**TEKS YANG DITAMPILKAN:**
▬▬▬

My Father's Notebook

My Father's Notebook: A Novel of Iran My Father's Notebook: A Novel of Iran by Kader Abdolah


My rating: 4 of 5 stars
Ingatlah ketika pemuda-pemuda Kahfi itu berlindung ke dalam gua lalu mereka berdoa, “Ya, Tuhan kami. Berikanlah rahmat kepada kami dari sisi-Mu.”
….

Petikan beberapa ayat Surat Al-Kahfi membuka (juga menjadi penutup) “My Father’s Notebook”, sebuah novel Iran karya Kader Abdollah yang bercerita tentang seorang ayah bisu-tuli dan anak lelakinya. Sebuah kisah yang dituturkan dengan indah, bersetting tempat dan budaya Persia yang menawan, dan bergulir dengan jalinan latar dinamika sejarah modern Iran abad ke-20.

Dikisahkan dengan gaya bertutur yang tenang, perlahan tapi pasti kisah kehidupan Aga Akbar yang bisu-tuli sejak lahir bergulir. Semasa hidupnya Aga Akbar menulis apa saja yang tak dapat diungkapkannya dalam sebuah buku catatan. Ia menulisnya dalam huruf paku kuno. Dikemudian hari, buku catatan ini sampai ke tangan Ismail, putera Aga Akbar, dalam bentuk paket misterius yang diterimanya saat di pengungsiannya di Belanda. Ismail kemudian berusaha menerjemahkan buku catatan rahasia itu dengan menelusuri kembali jejak masa lalu ayahnya. Mulai dari kampung halaman Aga Akbar di Desa Saffron, lalu Senejan, hingga masa-masa sulit setelah Ismail sendiri kuliah di Teheran dan menjadi aktivis gerakan partai sayap kiri yang diburu pemerintah, yang membuatnya harus meninggalkan ayahnya, juga keluarga dan bahkan tanah airnya.

[Yang Aku Suka….:]

Menyimak kisah Aga Akbar dalam buku ini memang menarik. Sebagai seorang bisu-tuli yang hanya dapat berkomunikasi lewat bahasa isyarat yang terbatas, Aga Akbar menjalani kehidupannya yang sederhana di desa pegunungan Saffron. Dunia dalam pikiran Aga Akbar karenanya adalah dunia yang sederhana. Dan Ismail, sebagai putera Aga Akbar sejak kecil telah menyadari bahwa ia ditakdirkan menjadi ”telinga sekaligus mulut” bagi ayahnya. Latar belakang emosi yang begitu kuat antara ayah-anak ini menjadikan jalinan adegan demi adegan kisah mereka menyentuh dan menyiratkan hubungan emosional kasih sayang yang tak tersurat. Bagaimana Ismail harus menjembatani ’gap’ antara dirinya dan ayahnya memunculkan daya tarik tersendiri, terlebih setelah nyata bahwa Ismail dewasa juga harus menjembatani gap ideologi dirinya yang menjadi atheis setelah bergabung menjadi aktivis partai komunis bawah tanah.

▬▬▬

**SELESAIKAN BERIKUT INI:**
• A. Menurut ulasan novel My Father's Notebook, dengan huruf apa Aga Akbar menulis buku catatannya?
• B. Terjemahkan kalimat dari ulasan novel My Father's Notebook ini ke dalam bahasa Inggris: "Semasa hidupnya Aga Akbar menulis apa saja yang tak dapat diungkapkannya dalam sebuah buku catatan."
• C. Lanjutkan ulasan novel My Father's Notebook mulai dari kalimat sesudah kalimat terakhirnya.

**DATA TERSIMPAN:**
▬▬▬

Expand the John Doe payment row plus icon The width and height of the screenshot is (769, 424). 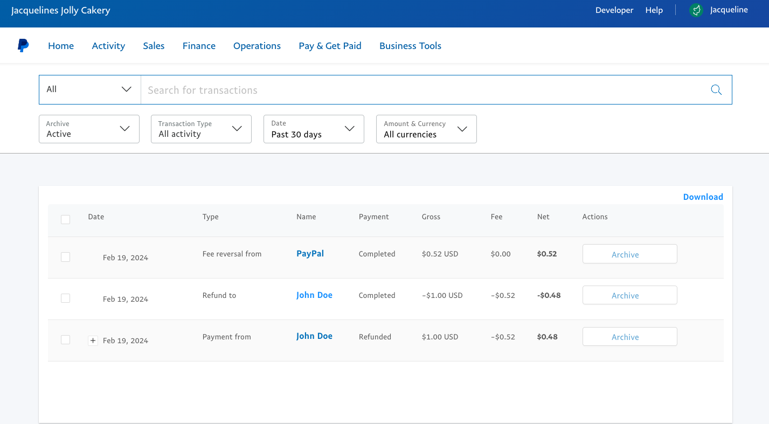(x=93, y=340)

▬▬▬

**JAWABAN PER TUGAS:**
• A. Huruf paku kuno.

• B. During his lifetime, Aga Akbar wrote down in a notebook whatever he could not express.

• C.
Hal lain yang menarik dari buku ini ialah cara penulisnya dalam mempresentasikan dinamika perguliran kekuasaan politik pemerintahan Iran yang melatari novel ini. Secara gamblang, pembaca dapat menyimak potret Iran dilihat dari sudut pandang Ismail, yang menjadi aktivis partai sayap kiri penentang Shah. Namun, potret sejarah Iran yang disajikan melalui kacamata sederhana seorang Aga Akbar memberikan efek impresif tersendiri. Kader Abdollah dengan cerdas menggunakan penuturan simbolik atas peristiwa-peristiwa imbas dinamika politik yang terjadi di lingkungan desa sekitar Aga Akbar tinggal, dimana orang-orang desa ini mengamati tanpa menyadari apa yang ada dibaliknya.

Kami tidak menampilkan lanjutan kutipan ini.